[Collected data entries]
::::::

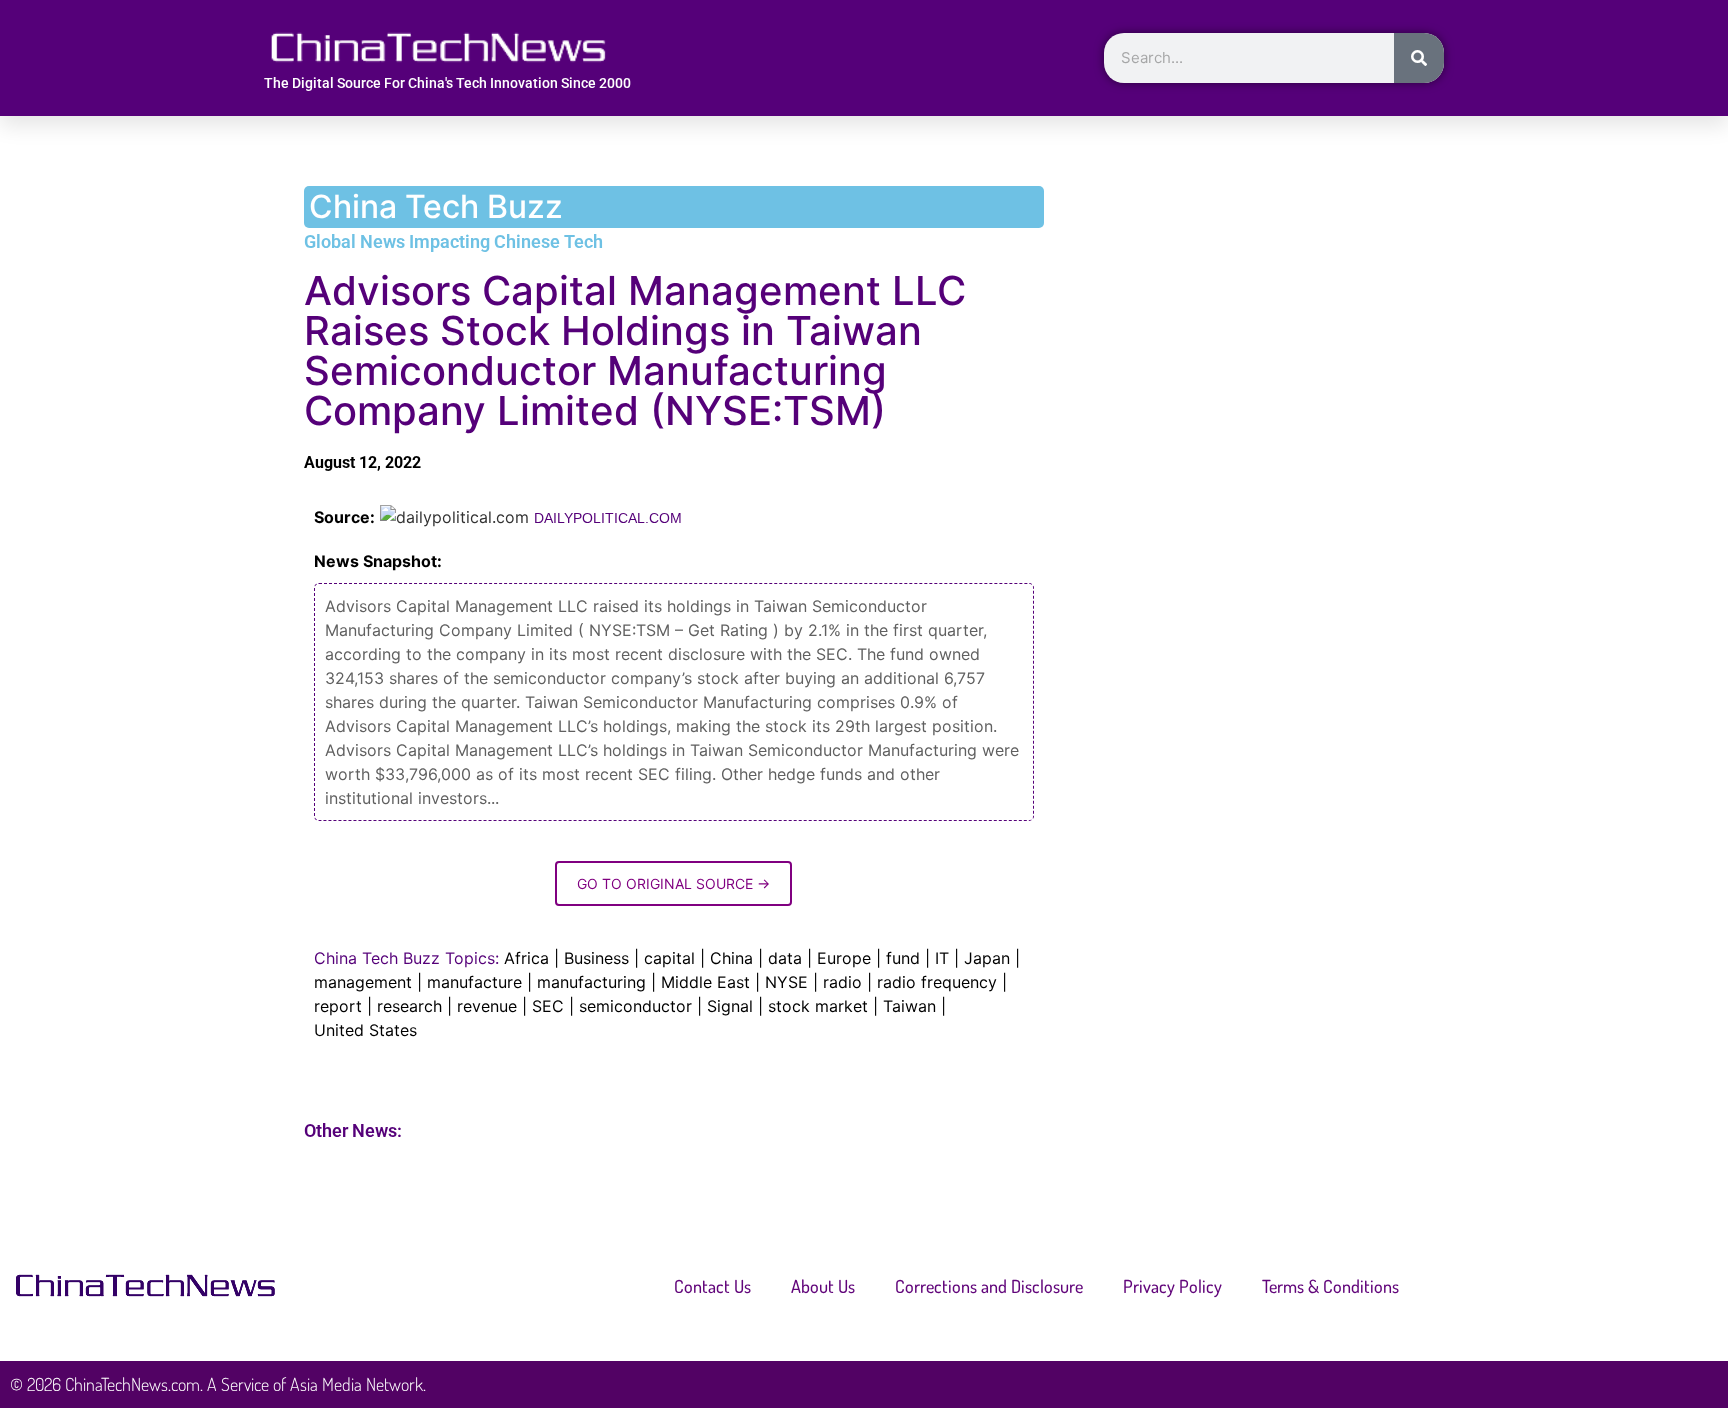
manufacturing (591, 982)
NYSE (786, 982)
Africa (526, 958)
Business (596, 958)
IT (942, 958)
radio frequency (937, 982)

::::::

Pictures aside, give the data again exactly as it appears.

manufacturing (591, 982)
NYSE (786, 982)
Africa (526, 958)
Business (596, 958)
IT (942, 958)
radio frequency (937, 982)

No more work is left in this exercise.